[[ SOURCE PASSAGE, beginning ]]

P. leucotomos extract has been shown to be photoprotective against UV-induced cell damage. Fibroblasts obtained from healthy volunteers were treated with an extract of P. leucotomos and then exposed to UV-A and UV-B radiation21. P. leucotomos maintained fibroblast survival and proliferative capacity in a dose-dependent manner. P. leucotomos treatment of human fibroblasts had a protective effect on the morphological changes that occur following UV exposure. Specifically, there was less disorganization of F-actin-based cytoskeletal structures and a reduction in the coalescence of the tubulin cytoskeleton. Moreover, there was a more regular distribution of integrin and cadherin adhesion molecules in UV irradiated cells following UV exposure21. In that study, the protective effects of P. leucotomos following UV exposure in terms of proliferation and survival was also observed with the human HaCaT keratinocyte cell line. The ability of P. leucotomos treatment to protect against UV-induced death of human fibroblasts has been demonstrated by others as well22.

A major UV-absorbing chromophore in the stratum corneum is trans-urocanic acid (t-UCA). When the skin is exposed to ultraviolet radiation, trans-urocanic acid undergoes photoisomerization to its cis- conformation. Cis-urocanic acid is a well-studied mediator of UVB-induced immune suppression.23 In vitro studies demonstrated that P. leucotomos was also to inhibits UV-radiation-induced photoisomerization of t-UCA to cis-UCA. Trans-UCA will decompose in the presence of such oxidizing agents as H2O2, and titanium dioxide (TiO2). P. leucotomos treatment blocked that effect22.

Interestingly, an extract from the related fern Polypodium decumanum has been used to treat psoriasis and related immunological disorders. Using human neutrophils, the extract demonstrated inhibitory activity against platelet activating factor24, which is a known mediator of UVB-induced immunosuppression.25 The specific compound responsible for this effect has been identified as 1,2-di-O-palmitoyl-3-O-(6-sulpho-alpha-D-quinovopyranosyl)-glycerol26. In an in vitro model using human leukocytes P. decumanum was had the ability to inhibit the formation of the inflammatory mediator leukotriene B4, which is present in abnormally high quantities in psoriatic skin27.

[[ SOURCE PASSAGE, end ]]

--- WHAT TO DO ---
a) Decide whether each statement agrees with the P. leucotomos passage, and answer yes or no for each, quoting the words from the passage that decide it: (i) The fibroblasts in the study were obtained from healthy volunteers. (ii) On UV exposure, cis-urocanic acid photoisomerizes to its trans conformation. (iii) Leukotriene B4 is present in abnormally low quantities in psoriatic skin.
b) Proceed with the P. leucotomos passage, picking up after its last sentence.
The listing is not needed for either task.

[[ DATA SUPPLIED, beginning ]]

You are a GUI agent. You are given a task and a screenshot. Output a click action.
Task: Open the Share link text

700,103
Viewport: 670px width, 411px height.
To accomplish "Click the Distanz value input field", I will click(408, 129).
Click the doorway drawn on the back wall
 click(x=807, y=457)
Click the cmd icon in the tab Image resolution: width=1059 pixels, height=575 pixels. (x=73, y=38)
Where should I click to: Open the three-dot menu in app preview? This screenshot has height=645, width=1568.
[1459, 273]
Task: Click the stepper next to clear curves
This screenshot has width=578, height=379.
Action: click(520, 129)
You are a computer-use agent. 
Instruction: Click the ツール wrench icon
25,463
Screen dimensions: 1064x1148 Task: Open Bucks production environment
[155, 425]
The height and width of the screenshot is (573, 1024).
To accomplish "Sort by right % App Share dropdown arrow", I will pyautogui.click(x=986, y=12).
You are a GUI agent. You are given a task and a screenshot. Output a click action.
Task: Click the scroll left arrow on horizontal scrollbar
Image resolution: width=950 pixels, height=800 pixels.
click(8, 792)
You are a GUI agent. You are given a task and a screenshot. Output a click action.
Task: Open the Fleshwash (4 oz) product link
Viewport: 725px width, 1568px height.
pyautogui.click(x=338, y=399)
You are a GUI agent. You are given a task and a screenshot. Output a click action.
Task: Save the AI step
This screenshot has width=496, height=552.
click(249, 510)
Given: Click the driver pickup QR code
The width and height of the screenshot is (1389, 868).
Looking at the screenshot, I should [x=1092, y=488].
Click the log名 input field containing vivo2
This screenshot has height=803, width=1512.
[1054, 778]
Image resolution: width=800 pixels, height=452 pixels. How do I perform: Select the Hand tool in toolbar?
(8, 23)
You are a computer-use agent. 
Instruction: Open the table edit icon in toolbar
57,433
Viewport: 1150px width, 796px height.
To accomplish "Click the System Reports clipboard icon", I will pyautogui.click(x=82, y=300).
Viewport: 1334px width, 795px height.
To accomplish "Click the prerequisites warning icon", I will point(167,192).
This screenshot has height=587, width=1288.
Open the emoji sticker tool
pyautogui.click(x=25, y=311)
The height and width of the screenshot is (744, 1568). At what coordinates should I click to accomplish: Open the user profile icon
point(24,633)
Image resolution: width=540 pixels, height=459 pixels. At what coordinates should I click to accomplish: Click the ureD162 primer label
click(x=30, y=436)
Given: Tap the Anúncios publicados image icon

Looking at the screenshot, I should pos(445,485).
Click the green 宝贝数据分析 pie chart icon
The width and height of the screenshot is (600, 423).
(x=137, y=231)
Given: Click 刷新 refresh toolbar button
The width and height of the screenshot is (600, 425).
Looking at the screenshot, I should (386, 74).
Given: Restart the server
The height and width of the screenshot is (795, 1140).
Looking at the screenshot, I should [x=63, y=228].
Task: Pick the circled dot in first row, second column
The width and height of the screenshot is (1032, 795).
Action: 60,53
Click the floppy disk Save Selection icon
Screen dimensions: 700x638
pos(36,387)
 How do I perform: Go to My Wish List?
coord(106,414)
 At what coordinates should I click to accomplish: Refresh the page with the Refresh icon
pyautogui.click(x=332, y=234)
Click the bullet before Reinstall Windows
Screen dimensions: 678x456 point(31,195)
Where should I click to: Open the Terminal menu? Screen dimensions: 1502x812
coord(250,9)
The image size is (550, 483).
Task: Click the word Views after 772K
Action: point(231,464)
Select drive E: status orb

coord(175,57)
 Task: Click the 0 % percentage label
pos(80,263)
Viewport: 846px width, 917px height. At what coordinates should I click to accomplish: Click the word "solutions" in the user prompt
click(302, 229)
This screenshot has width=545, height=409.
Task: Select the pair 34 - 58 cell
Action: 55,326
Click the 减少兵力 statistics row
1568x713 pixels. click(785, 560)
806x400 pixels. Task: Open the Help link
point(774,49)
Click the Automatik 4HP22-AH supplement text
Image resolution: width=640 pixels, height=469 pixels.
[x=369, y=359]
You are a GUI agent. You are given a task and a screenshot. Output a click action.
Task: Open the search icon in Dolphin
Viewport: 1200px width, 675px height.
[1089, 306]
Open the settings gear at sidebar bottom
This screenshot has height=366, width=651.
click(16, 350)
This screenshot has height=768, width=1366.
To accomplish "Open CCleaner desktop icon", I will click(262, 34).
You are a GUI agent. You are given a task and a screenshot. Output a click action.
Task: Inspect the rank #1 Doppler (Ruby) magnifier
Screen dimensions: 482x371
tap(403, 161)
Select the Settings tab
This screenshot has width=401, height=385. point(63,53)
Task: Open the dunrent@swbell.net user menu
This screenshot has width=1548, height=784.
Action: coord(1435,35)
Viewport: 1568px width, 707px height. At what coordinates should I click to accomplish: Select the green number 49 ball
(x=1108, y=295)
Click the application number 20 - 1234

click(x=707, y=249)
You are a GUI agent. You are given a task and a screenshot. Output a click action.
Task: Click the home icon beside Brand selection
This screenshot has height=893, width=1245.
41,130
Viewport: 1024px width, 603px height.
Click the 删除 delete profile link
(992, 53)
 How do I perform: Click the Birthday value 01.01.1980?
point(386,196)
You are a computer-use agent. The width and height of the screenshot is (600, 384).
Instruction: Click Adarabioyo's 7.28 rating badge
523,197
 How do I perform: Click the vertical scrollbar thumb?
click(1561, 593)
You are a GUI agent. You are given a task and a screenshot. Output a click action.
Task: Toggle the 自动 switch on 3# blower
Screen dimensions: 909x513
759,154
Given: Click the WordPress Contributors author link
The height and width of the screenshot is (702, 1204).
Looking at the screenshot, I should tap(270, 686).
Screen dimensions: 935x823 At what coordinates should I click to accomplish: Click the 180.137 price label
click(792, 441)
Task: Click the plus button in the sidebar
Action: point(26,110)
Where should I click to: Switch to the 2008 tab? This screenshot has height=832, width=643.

[[ DATA SUPPLIED, end ]]

--- RESULTS BY TASK ---
a)
(i) Yes: "Fibroblasts obtained from healthy volunteers were treated with an extract of P. leucotomos"
(ii) No: "trans-urocanic acid undergoes photoisomerization to its cis- conformation"
(iii) No: "which is present in abnormally high quantities in psoriatic skin"

b)
Clinical Studies

The photoprotective effect of oral P. leucotomos extract has been studied in healthy human volunteers28. Participants with Fitzpatrick skin types II to III (N=9) were exposed to gradually increasing doses of UV radiation from a xenon arc lamp emitting wavelengths between 305 and 400 nm, in a manner similar to that used to determine the MED. Exposures were then repeated after oral administration of two doses of P. leucotomos capsules (7.5 mg/kg each). There was a significant decrease in the mean erythema response at 24 hours in P. leucotomos-treated patients (p<0.01). Consistent with its photoprotective effect there were significantly fewer sunburn cell numbers (P < .05), cyclobutane pyrimidine dimers (P < .001), proliferating epidermal cells (P < .001), dermal mast cell infiltration in biopsy specimens (P < .05) compared to those of untreated patients.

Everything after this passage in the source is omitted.